If I do a full restart, then things are back to normal, until it happens again (we keep 3 deploys back, so after 4 deploys…)

To Reproduce

I was trying to reproduce this in a clean environment, but I can’t manage to do it so far… 😕

Expected behavior phased-restart should reload everything from the new folder… It does seem to point to the right folder, but there’s some mysterious left-overs pointing to something old somewhere??

Server:

  • OS: Ubuntu 18.04 with systemd
  • Puma Version 4.2.1 (it doesn’t happen with 3.12)

About this issue

  • Original URL
  • State: closed
  • Created 5 years ago
  • Comments: 49 (42 by maintainers)

Commits related to this issue

Most upvoted comments

I dug into what’s happening on my repro repo. I’ve got some notes to share and some thoughts on how to address the problem.

What causes the Could not find nio4r errors?

During the Bundler.setup process that is kicked off on a puma worker when it boots, Bundler tries to find all of the gems referenced by the Gemfile.lock. It searches for gems using an instance of Bundler::Index that is constructed by Bundler::Source::Rubygems#installed_specs. In Bundler::Source::Rubygems#installed_specs, Bundler iterates over the collection of specs (instances of Gem::Specification) corresponding to installed gems by calling Bundler::RubygemsIntegration#all_specs, which in turn calls Gem::Specification.stubs. Gem::Specification.stubs returns a result that includes the return value from Gem.loaded_specs, which is a collection of instances of Gem::Specification that correspond to already-activated gems (this includes nio4r since that gem was activated by the puma master–by puma-wild directly when you’re using prune_bundler).
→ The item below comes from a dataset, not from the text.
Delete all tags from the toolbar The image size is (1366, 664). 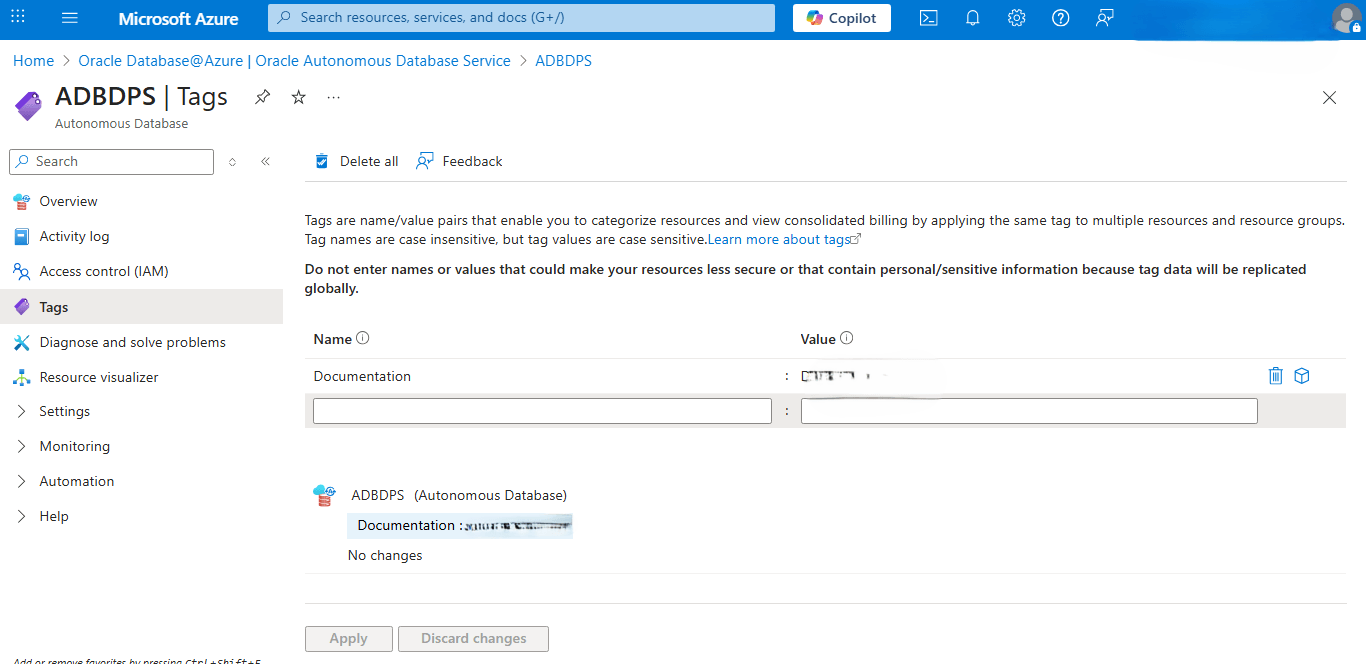[355, 160]
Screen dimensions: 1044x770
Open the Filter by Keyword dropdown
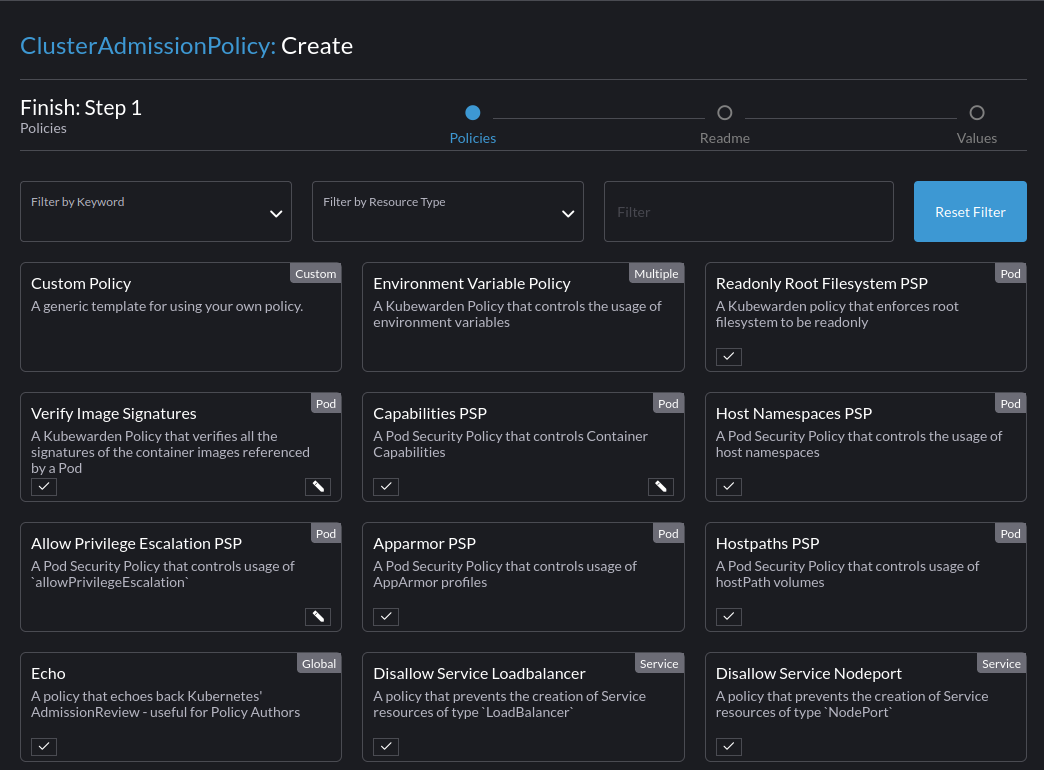(x=155, y=211)
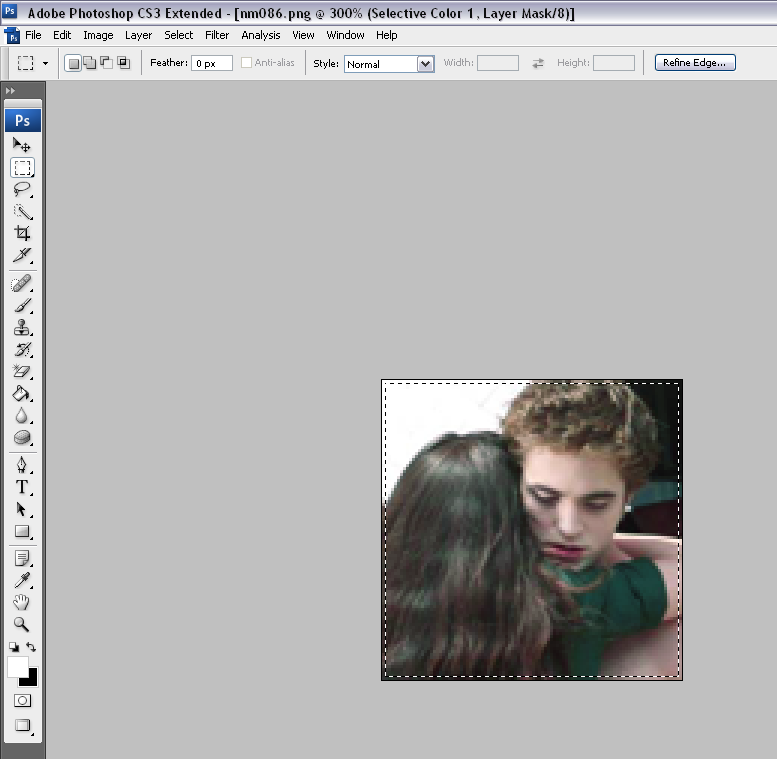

When Bundler::Source::Rubygems#installed_specs iterates over the collection of specs, it rejects specs for which native extensions are missing. It determines whether or not native extensions are missing by executing the method #missing_extensions? on the corresponding Gem::Specification. Gem::Specification#missing_extensions relies on the result from Gem::BasicSpecification#extension_dir. When this method is called on the nio4r spec in the worker, it’s called on the same instance that was first created when the puma master activated the gem and returns the extension directory of the gem at the time that the puma master activated it. So, if you remove that directory after the puma master boots up, workers will still try to find files in that directory when they boot. If they’re not there, Bundler::Source::Rubygems#installed_specs excludes the gem from its index and Bundler::SpecSet#materialize is, in turn, unable to find the gem and raises GemNotFound.

How to fix it

We’re fortunate that the puma master doesn’t actually need to have a runtime dependency on nio4r. Basically, we can make it so that puma-wild never activates the nio4r gem in the master process at all. As long as we never require 'nio' in the master process (basically what @MSP-Greg was getting at), we’re good. I’ve tested that change in my repro repo (by patching puma version 4.3.1) and everything works. But if I apply the same patch to puma master (after #1893 was merged), I get a different error that’s preventing me from verifying the fix against master. I think that might be an unrelated regression introduced by #1893

Opening a PR for now: #2125

#2374 is merged, which was a prerequisite for the changes I want to introduce to fix this issue.

I’ve got a branch that fixes this issue. I’m working on fixing my tests for it.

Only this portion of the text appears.